There are several points along the Missouri where emigrants have been in the practice of fitting out. Of these Independence, St. Joseph, and Council Bluffs, are the most noted. For those emigrating from Ohio, Indiana, Illinois and northern Missouri, Iowa and Michigan, I think St. Joseph the best point; as by taking that route the crossing of several streams (which at the early season we travel are sometimes very high) is avoided. Outfits may be had at this point, as readily as at any other along the river. Work cattle can be bought in its vicinity for from twenty-five to thirty dollars per yoke, cows, horses, &c., equally cheap.

Emigrants should endeavor to arrive at St. Joseph early in April, so as to be in readiness to take up the line of march by the middle of April. Companies, however, have often started as late as the tenth of May; but in such cases they seldom arrive in Oregon until after the rainy season commences in the Cascade range of mountains.

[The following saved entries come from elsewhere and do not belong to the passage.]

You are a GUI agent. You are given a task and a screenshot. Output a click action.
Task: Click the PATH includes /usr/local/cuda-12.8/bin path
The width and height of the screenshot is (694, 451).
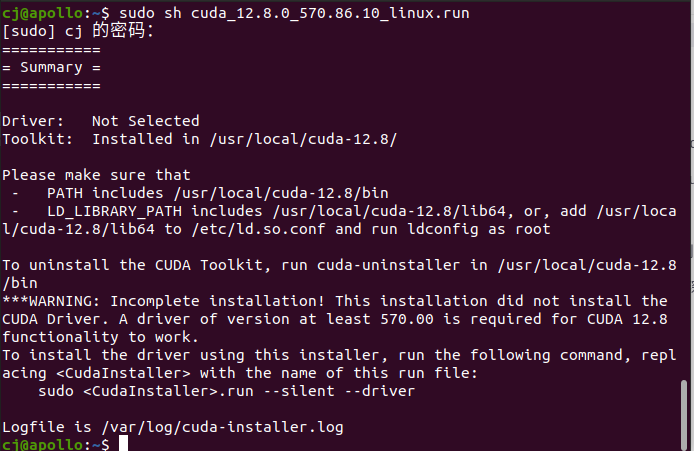pos(281,193)

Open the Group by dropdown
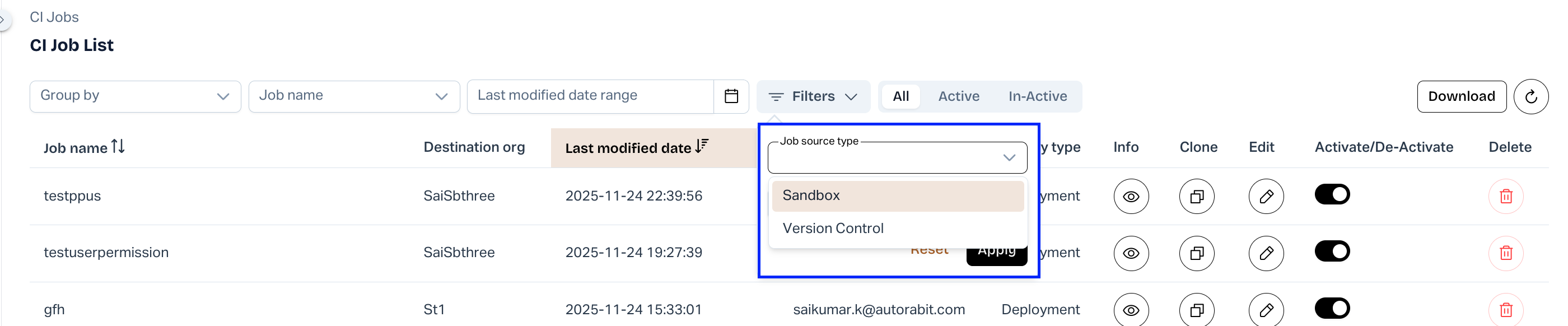[x=135, y=96]
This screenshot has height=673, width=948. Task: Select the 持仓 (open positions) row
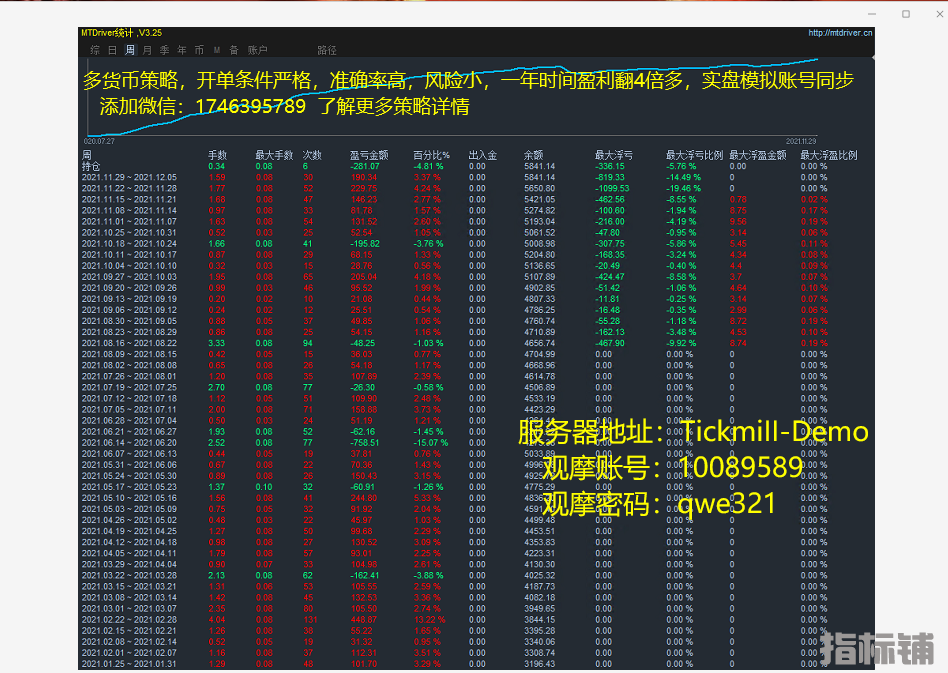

Those residing in northern Ohio, Indiana, Illinois, Michigan, &c., who contemplate traveling by land to the place of rendezvous, should start in time to give their teams at least ten days rest. Ox teams, after traveling four or five hundred miles in the states, at that season of the year, would be unfit to perform a journey across the mountains; but doubtless they might be exchanged for others, at or near the rendezvous.

Farmers would do well to take along a good supply of horse gears. Mechanics should take such tools as are easily carried; as there are but few in the country, and those are held at exorbitant {145} prices. Every family should lay in a good supply of school books for their children.

In case of an emergency, flour can be bought at Fort Hall, and Fort Bois, two trading posts of the Hudson's Bay Company, at twenty dollars per hundred; and by forwarding word to Spalding's mission, on the Kooskooskee, they will pack out flour to Fort Bois, at ten dollars per hundred, and to the Grand Round at eight dollars, and will take in exchange dry goods, groceries, &c.; but at Forts Hall and Bois, the company will take nothing in payment but cash or cattle. At Dr. Whitman's station, flour can be bought at five dollars per hundred, corn meal at four dollars, beef at six and seven cents per pound, potatoes, fifty cents per bushel. It is proper to observe that the flour at Spalding's and Whitman's stations will be unbolted. Emigrants however, should be cautious, and lay in a sufficient supply to last them through.